[The request]
Reproduce the listing below word for word, omitting the pictures.

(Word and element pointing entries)
# # # # #

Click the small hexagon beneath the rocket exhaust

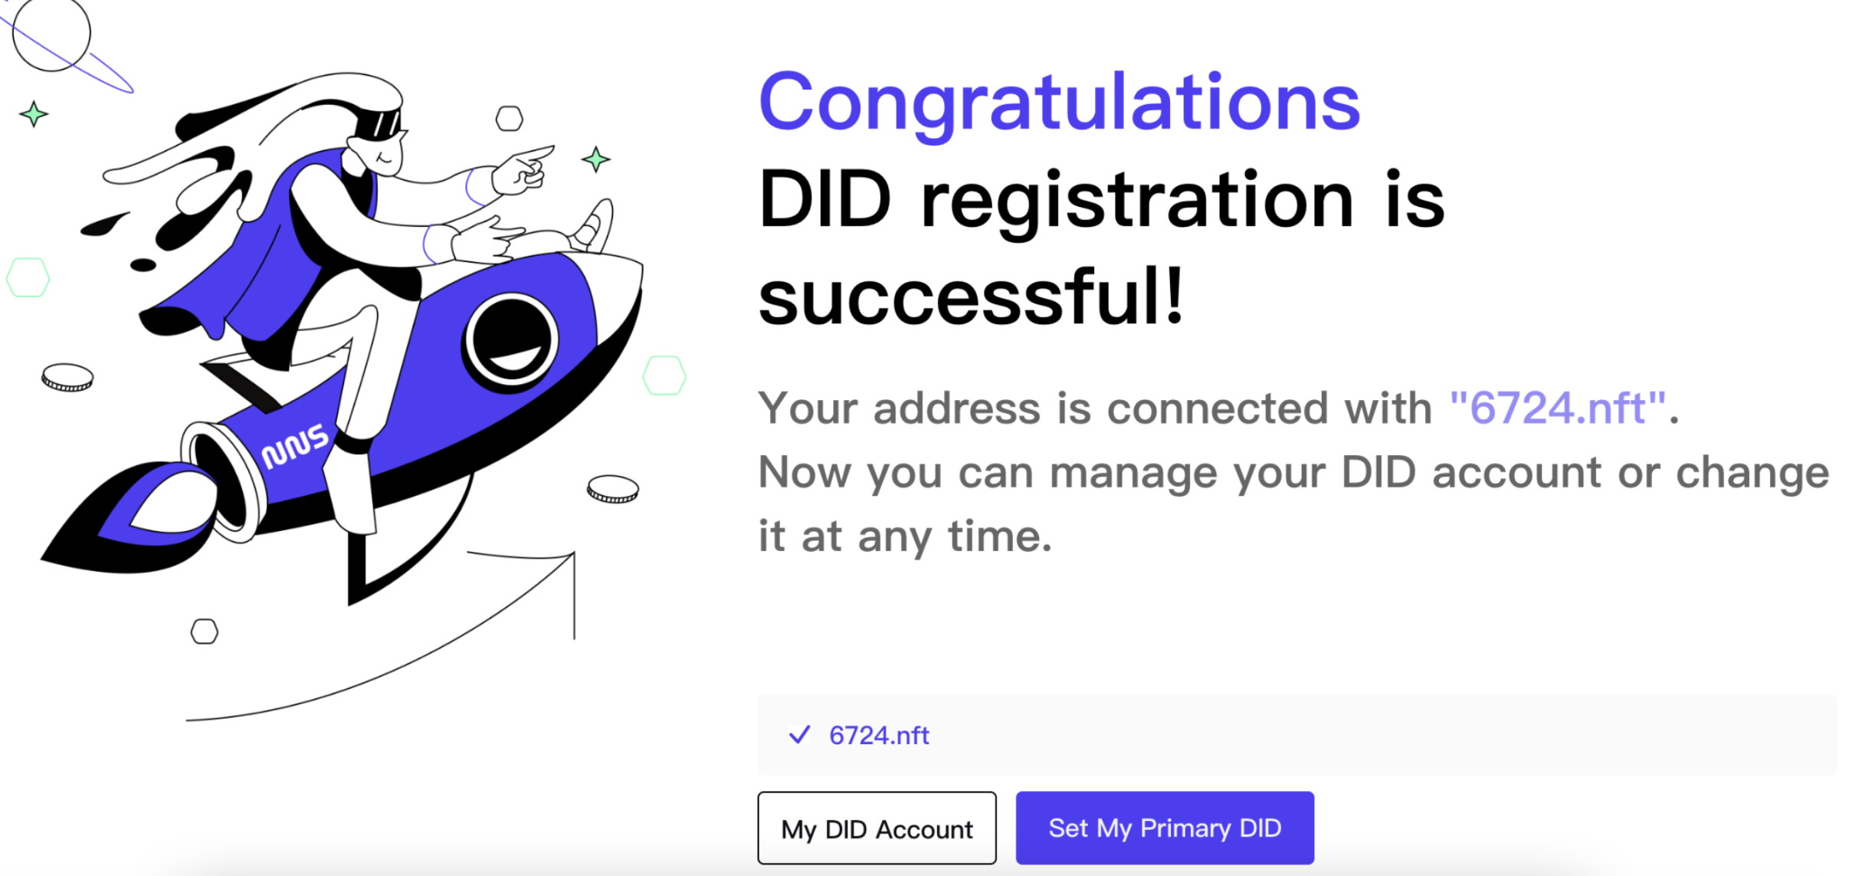coord(204,632)
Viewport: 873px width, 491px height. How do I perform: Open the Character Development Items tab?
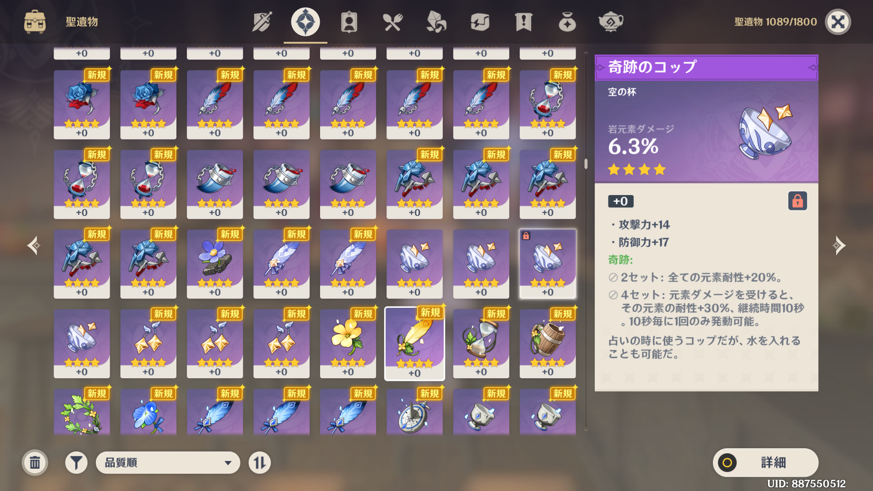tap(349, 22)
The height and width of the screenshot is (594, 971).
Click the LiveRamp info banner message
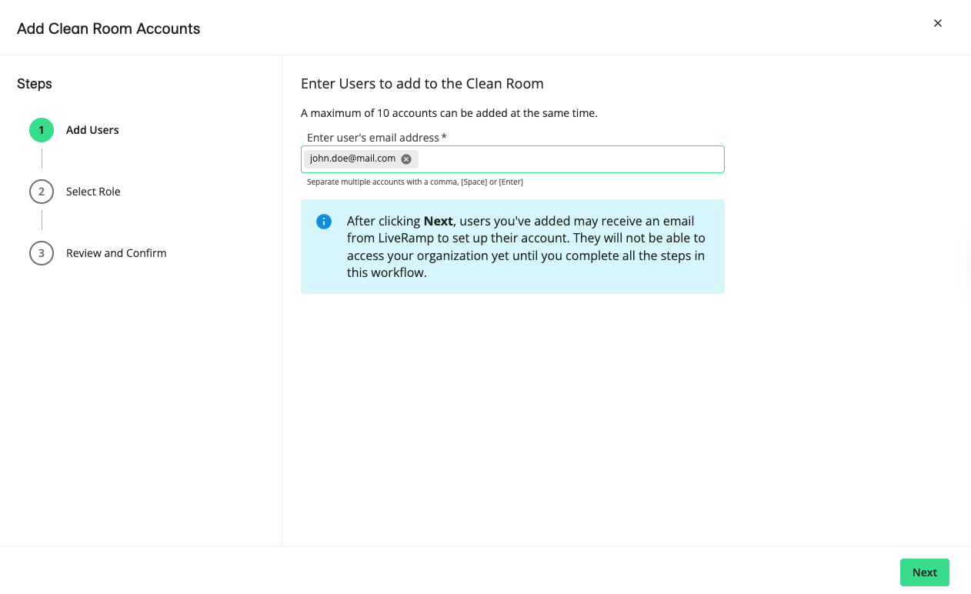point(526,246)
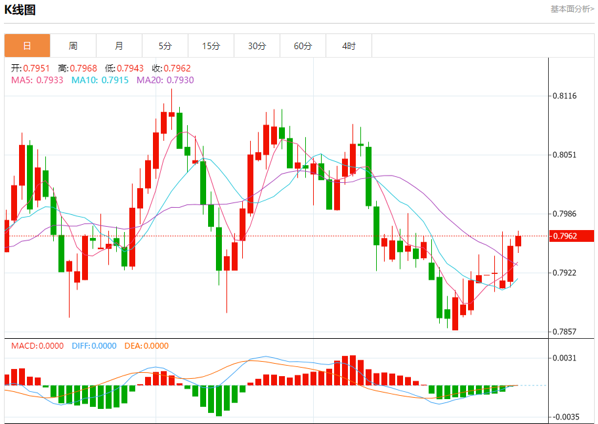Screen dimensions: 598x424
Task: Click the DEA 0.0000 indicator label
Action: click(x=146, y=345)

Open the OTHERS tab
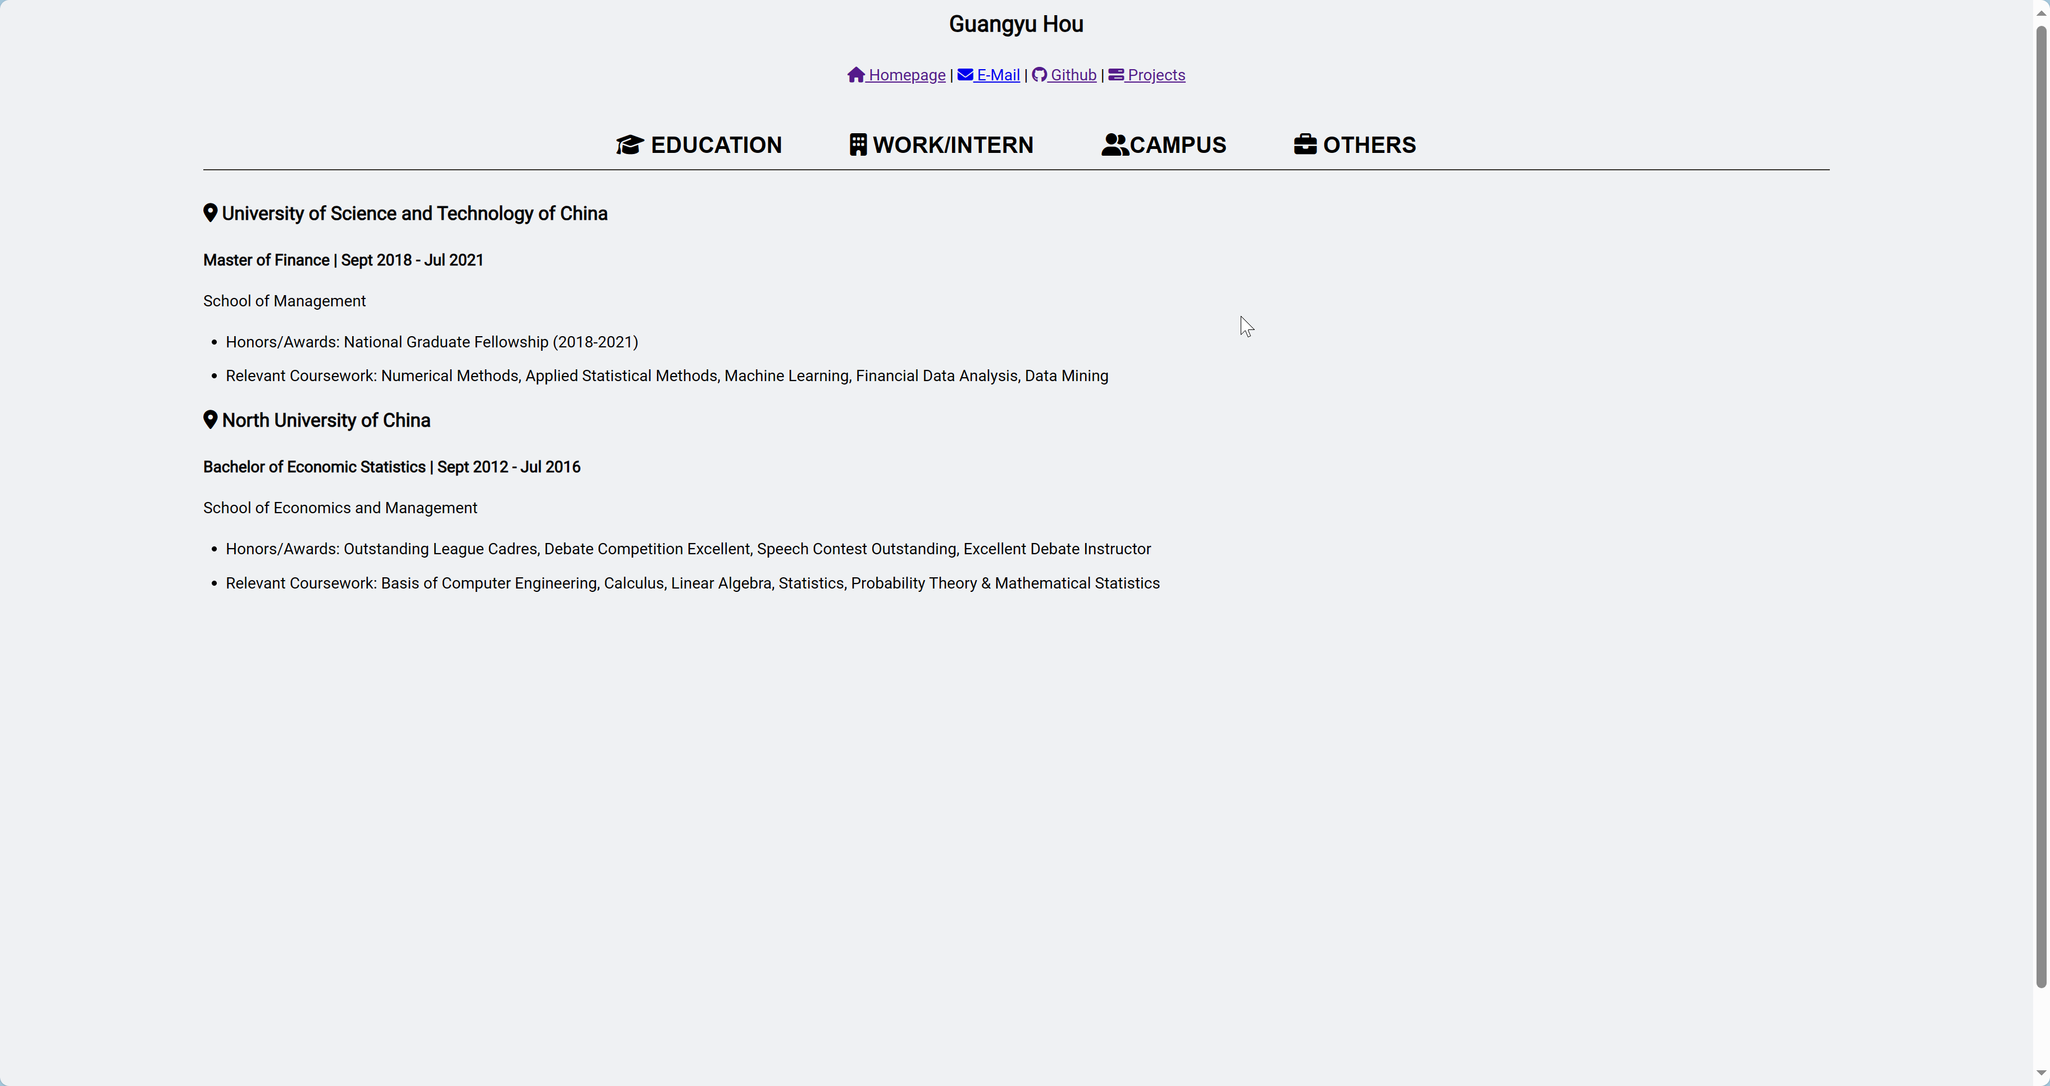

# # # # #

[Answer to this task]
Click the small hexagon beneath the rocket exhaust

coord(204,632)
Viewport: 873px width, 491px height. How do I perform: Open the Character Development Items tab?
tap(349, 22)
The height and width of the screenshot is (594, 971).
Click the LiveRamp info banner message
point(526,246)
Screen dimensions: 598x424
Task: Click the DEA 0.0000 indicator label
Action: click(x=146, y=345)

Open the OTHERS tab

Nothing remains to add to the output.